La sustos. En vez de soltar
largos rollos por teléfono prefiere dejar mensajes o whatsapps lacónicos que te
colocan al borde del accidente cardiovascular: “Tu padre tuvo un accidente, estamos
en el hospital”. Con este infalible mecanismo reclama tu atención a cualquier
hora, acorta la vida de tus arterias coronarias y, además, se permite el lujo
de tranquilizarte cuando la llamas con el corazón en un puño diciéndote que no
es nada, que en realidad tu padre ni se enteró, que tenían programada la visita
hace una semana. Lo peor de todo es que, acostumbrado a su exageración puede ocurrir que cuando te avise de que tu padre se ha muerto tu no llames
hasta tres días después, convencido de que exageraba como siempre.
La fatalista. Es la que piensa el
teléfono se inventó para corroborar que no estás muerto. Si ve en la televisión
que hubo un robo en Cataluña, que se descarriló un tren en Segovia o que el
Antártico amenaza con derretirse, te llama para confirmar que estás bien. Si no
contestas es peor, porque imagina que estás al borde de la muerte en algún
hospital. Y si contestas no hay garantías: quizás te haya pasado algo pero con
el shock es posible que aún no te hayas dado cuenta.
La que no tiene nada que hacer. Te
llama a primera hora a la oficina y te pregunta si estás viendo cómo llueve,
más tarde para contarte lo que acaba de comprarle al panadero, al medio día te relata el menú y por la noche te llama simplemente “para hablar”,
mientras tu luchas por no herir sus sentimientos y por conseguir que no te
despidan, amenaza que empezó a cobrar forma el día en que ella se compró un
teléfono móvil.
La nostálgica. Es la que te
cuenta que hoy es el cumpleaños de la tía Antonia (a la que no ves desde que
tenías diez años), que mañana es el aniversario de la muerte del abuelo, o que
encontró una foto de cuando eras pequeño y se puso a llorar. También le gusta
contarte anécdotas te dejan hecho una piltrafa, como que se encontró con los
padres de tu ex novia y que no pudo evitar quedarse pensando que si no la
hubieras dejado ahora serías mucho más feliz, porque está guapísima y gana un montón de dinero.

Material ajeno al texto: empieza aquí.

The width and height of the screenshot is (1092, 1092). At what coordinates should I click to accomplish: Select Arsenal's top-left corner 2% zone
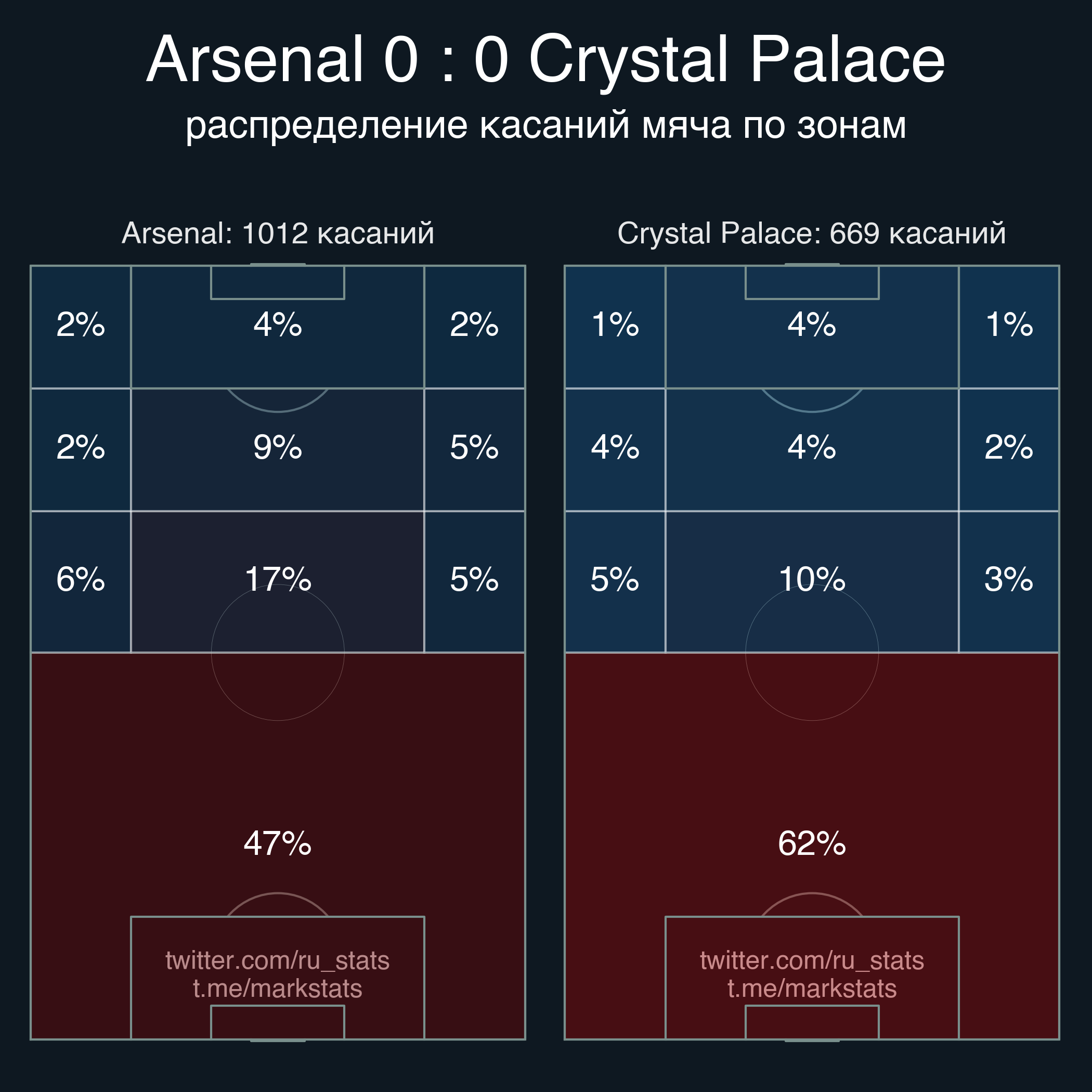(x=80, y=326)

La quejica. Aparentemente te
llama para ver cómo estás, pero en realidad sólo quiere contarte sus cuitas.
Todo empieza cuándo te pregunta cómo estás y, sin que hayas llegado a balbucear
el inicio de una respuesta, empieza a contarte que está muy disgustada con papá, las
vecinas, el tiempo, la vida, la economía y a saber qué más. Cuando la conversación
acaba ella se desahogó por completo y tú
tienes que tomarte un Almax.
La mía. La mía llamar, lo que se dice llamar, no me llama. Casi
siempre la llamo yo (casi siempre significa una vez al mes o algo menos) pero nunca se muy
bien qué decirle. El asunto, por lo común, viene a ser como si me encontrara cada
día con Predator o con Sauron en el portal: a pesar de la
familiaridad dudo que me resultara fácil conducir la conversación. Hablamos un
rato sobre el tiempo, hasta que yo tengo la sensación de que hemos sido
poseídos por Paco Montesdeoca o Florenci Rey
y, luego, ya con más dificultad, como si en vez de conversar
estuviéramos cavando una zanja, de asuntos personales más bien superficiales.
Si hay alguna enfermedad reciente o en curso los dos nos ponemos contentos,
porque ese es un terreno en el que nos movemos con cierta soltura: uno
consuela al otro y le dice que no es nada; pero fuera de ahí es como si todo el
rato deambuláramos a ciegas al borde de un precipicio o sobre un campo repleto de minas. Lo
único bueno de llamarla es que el asunto nunca dura mucho y que además, cuando acabas,
te sientes igual de bien que después de una
endodoncia, sólo que aquí la operación nunca incluye anestesia.